No hubo tal. El presidente se limitó a recordar que el único que había hablado de elecciones fue el propio lehendakari. En efecto. Su hoja de ruta, compleja como un cuento interactivo, preveía que el Parlamento vasco autorizase una consulta: si alcanzaba un acuerdo con Zapatero, sería ratificadora. En el caso contrario, habilitadora. En el caso de que la cámara no ratificara y tampoco le diera por habilitar, convocaría elecciones en otoño. Y ustedes verán. Parece evidente que, lo que pudo ser una severa advertencia a finales de septiembre, suena después del 9 de marzo como si Ibarretxe amenazara con pegarse un tiro en el pie.
Un Zapatero sobrio estableció dos condiciones necesarias para que cualquier iniciativa pueda ser tomada en serio: que parta de un acuerdo amplio de la sociedad vasca y que respete la Constitución.

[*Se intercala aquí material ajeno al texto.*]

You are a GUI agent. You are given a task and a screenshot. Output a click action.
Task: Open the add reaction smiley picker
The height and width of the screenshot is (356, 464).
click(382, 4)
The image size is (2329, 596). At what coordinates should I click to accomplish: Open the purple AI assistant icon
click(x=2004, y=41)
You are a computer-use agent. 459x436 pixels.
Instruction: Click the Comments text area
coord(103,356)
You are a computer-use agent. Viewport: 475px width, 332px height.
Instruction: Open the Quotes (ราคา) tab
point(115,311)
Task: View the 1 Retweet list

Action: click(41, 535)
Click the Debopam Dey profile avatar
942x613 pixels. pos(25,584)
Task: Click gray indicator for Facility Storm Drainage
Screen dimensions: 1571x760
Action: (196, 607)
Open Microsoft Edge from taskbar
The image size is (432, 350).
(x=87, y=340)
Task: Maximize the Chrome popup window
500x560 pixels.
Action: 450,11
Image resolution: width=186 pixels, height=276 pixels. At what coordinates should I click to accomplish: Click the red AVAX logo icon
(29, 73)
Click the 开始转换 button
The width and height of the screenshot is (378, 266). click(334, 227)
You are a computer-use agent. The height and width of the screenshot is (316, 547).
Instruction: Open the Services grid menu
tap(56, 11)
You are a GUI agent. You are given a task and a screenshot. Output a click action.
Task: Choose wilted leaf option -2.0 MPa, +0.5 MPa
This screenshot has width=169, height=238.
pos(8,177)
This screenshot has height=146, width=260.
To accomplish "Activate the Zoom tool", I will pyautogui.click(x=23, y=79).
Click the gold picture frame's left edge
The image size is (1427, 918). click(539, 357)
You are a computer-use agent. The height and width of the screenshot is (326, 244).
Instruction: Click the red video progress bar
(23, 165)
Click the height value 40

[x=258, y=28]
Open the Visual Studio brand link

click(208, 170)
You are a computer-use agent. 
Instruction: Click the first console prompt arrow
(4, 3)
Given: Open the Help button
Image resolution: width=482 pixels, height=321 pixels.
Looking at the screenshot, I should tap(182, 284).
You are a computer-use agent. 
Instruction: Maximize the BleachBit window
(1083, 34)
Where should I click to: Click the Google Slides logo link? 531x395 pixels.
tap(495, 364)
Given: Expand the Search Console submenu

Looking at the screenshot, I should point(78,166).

Por acotar el significado de amplio tal vez debió especificar que tanto acuerdo social, al menos, como el del Estatuto que se trata de superar. Así nos evitaríamos, de paso, el ridículo del Estatut de Maragall, 10 puntos menos de apoyo popular en el referéndum del que obtuvo el de Sau en 1979.
Ibarretxe es un discutidor berroqueño y tenaz, modelo «yo a lo que te voy». El presidente habría hecho bien en repetirle unas palabras del discurso que ya le dirigió en el Congreso, el 1 de febrero de 2005: «Salvo en estos últimos 25 años, nuestra historia constitucional es un recetario de fracasos (…) porque normalmente se hicieron constituciones de partido, normas políticas con el 51%, y las normas políticas con el 51% para ordenar la convivencia acaban en el fracaso (…) Lo que expreso en esta Cámara es que busquemos el 70%, el 80%, el 100% para una norma institucional básica en Euskadi». Aunque el lehendakari se empeñe en no entenderlas.